Bir 'nokta'; her nasıl bir şeylerin sonundan, bitmesinden yahut da bitmemesinden bahsedecek kadar derin anlamlar muhteva ediyorsa, virgül de öyle bir şey ki; umut verir insana...
Beklersin, ümitlenirsin çünkü; gelecektir...
Yol bitmemiştir çünkü, bir patika gibi aşağı kıvrılmıştır. Yol gözükmektedir oradan, ufuk çizgisi gözükmektedir. Gelecektir. Söz bitmemiştir. Ve hatta söylenecekler o kadar fazladır ki, durup bir nefes almak gerekmektedir. Sevinçle de olsa da, hüzün ile de olsa, gözden akan yaş; satırdan süzülüp virgülden bir sonraki cümleye de geçse de.. Islansa da cümleler... Yerinde duramasalar da kelimeler... Ne olursa olsun, söylenecek sözler vardır; unutulmaş, biriktirilmiş, henüz söylenmemiş...

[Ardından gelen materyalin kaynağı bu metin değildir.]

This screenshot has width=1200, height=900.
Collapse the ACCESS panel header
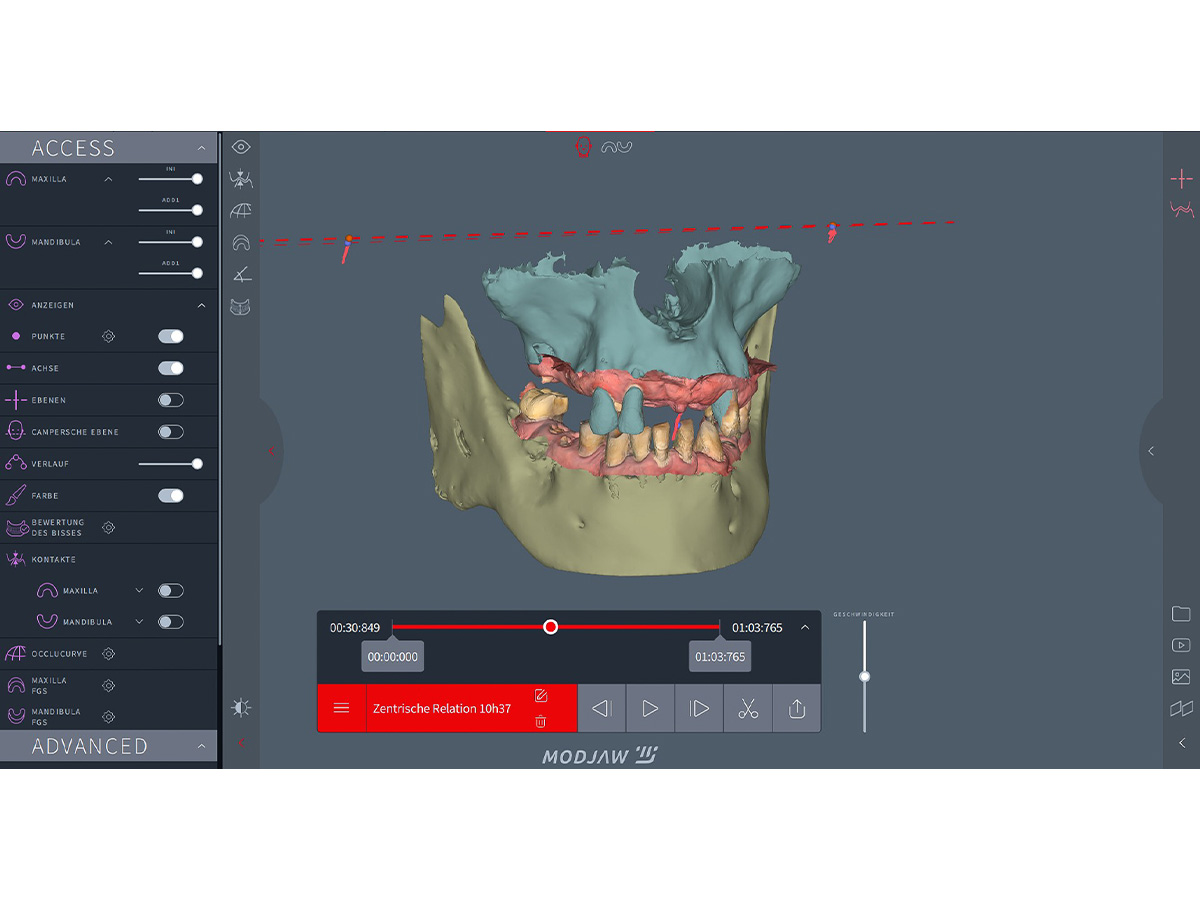click(x=201, y=148)
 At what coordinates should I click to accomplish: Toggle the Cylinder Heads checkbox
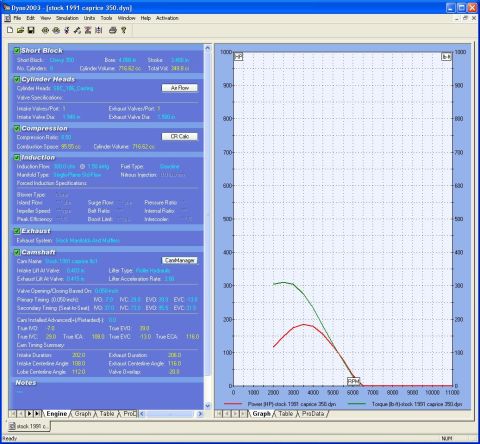[16, 79]
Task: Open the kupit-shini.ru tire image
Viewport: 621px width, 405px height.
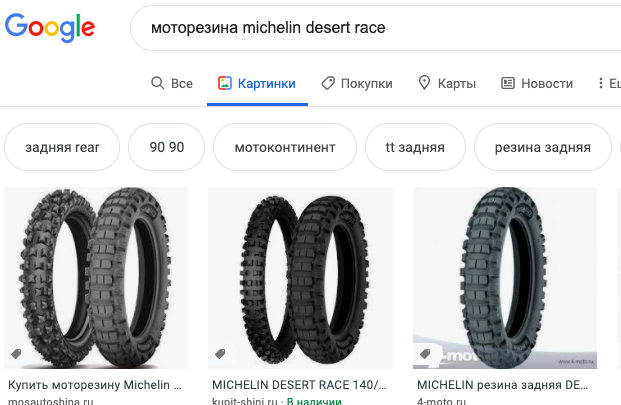Action: click(x=300, y=278)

'Virgül'de bir çağrı vardır, sonsuzluğa uzanan... Ya da 'onsuzluğa'... Bir şarkı vardır melodisi tanıdık gelen... Duyulan bir hasret vardır belki de; dile gelmeye cesaret edemeyen. Şiirlerde virgül vardır; kitaplarda, sözlüklerde, mektuplarda... Hatta yollarda, çeşmelerde... Her lisanda virgül vardır. Ve insanda da virgül vardır...
Virgüller; beklemenin desturudur. Düsturudur.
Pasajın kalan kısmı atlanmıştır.